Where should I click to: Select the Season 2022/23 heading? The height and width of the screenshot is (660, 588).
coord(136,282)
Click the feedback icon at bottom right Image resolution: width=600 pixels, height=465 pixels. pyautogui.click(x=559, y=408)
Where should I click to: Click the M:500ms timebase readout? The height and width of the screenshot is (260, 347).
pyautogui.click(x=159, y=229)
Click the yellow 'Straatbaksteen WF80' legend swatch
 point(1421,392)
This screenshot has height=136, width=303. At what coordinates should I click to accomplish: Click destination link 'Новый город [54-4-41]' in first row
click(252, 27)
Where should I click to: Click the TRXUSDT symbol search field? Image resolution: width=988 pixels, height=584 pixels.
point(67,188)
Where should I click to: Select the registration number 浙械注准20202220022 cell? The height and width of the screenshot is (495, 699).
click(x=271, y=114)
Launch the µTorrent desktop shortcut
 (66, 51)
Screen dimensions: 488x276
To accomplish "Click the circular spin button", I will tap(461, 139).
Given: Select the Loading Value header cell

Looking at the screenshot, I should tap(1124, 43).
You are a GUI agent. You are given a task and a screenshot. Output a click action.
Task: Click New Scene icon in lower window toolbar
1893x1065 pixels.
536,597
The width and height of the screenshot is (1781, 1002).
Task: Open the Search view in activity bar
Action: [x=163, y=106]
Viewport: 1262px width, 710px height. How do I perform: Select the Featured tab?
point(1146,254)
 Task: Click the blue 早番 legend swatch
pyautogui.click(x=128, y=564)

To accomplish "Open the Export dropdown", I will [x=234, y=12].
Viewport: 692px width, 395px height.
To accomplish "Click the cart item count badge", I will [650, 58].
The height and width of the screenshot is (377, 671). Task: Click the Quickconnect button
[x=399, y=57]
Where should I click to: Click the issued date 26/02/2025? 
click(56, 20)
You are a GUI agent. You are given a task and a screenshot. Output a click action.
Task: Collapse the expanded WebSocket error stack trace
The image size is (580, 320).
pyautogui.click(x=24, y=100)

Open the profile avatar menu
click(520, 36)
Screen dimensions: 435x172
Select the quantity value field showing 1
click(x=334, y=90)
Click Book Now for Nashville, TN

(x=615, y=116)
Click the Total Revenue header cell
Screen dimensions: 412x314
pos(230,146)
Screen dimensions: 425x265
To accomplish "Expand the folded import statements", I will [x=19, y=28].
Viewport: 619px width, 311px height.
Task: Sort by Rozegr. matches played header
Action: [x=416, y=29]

+++

**THE REQUEST:** Rewrite the rows from the line holding "Viewport: 692px width, 395px height." through the end of the rows, inclusive, swapping "avatar" for "account" and leaving everything else unchanged.

**OUTPUT OF THE TASK:**
Viewport: 692px width, 395px height.
To accomplish "Click the cart item count badge", I will [650, 58].
The height and width of the screenshot is (377, 671). Task: Click the Quickconnect button
[x=399, y=57]
Where should I click to: Click the issued date 26/02/2025? 
click(56, 20)
You are a GUI agent. You are given a task and a screenshot. Output a click action.
Task: Collapse the expanded WebSocket error stack trace
The image size is (580, 320).
pyautogui.click(x=24, y=100)

Open the profile account menu
click(520, 36)
Screen dimensions: 435x172
Select the quantity value field showing 1
click(x=334, y=90)
Click Book Now for Nashville, TN

(x=615, y=116)
Click the Total Revenue header cell
Screen dimensions: 412x314
pos(230,146)
Screen dimensions: 425x265
To accomplish "Expand the folded import statements", I will [x=19, y=28].
Viewport: 619px width, 311px height.
Task: Sort by Rozegr. matches played header
Action: [x=416, y=29]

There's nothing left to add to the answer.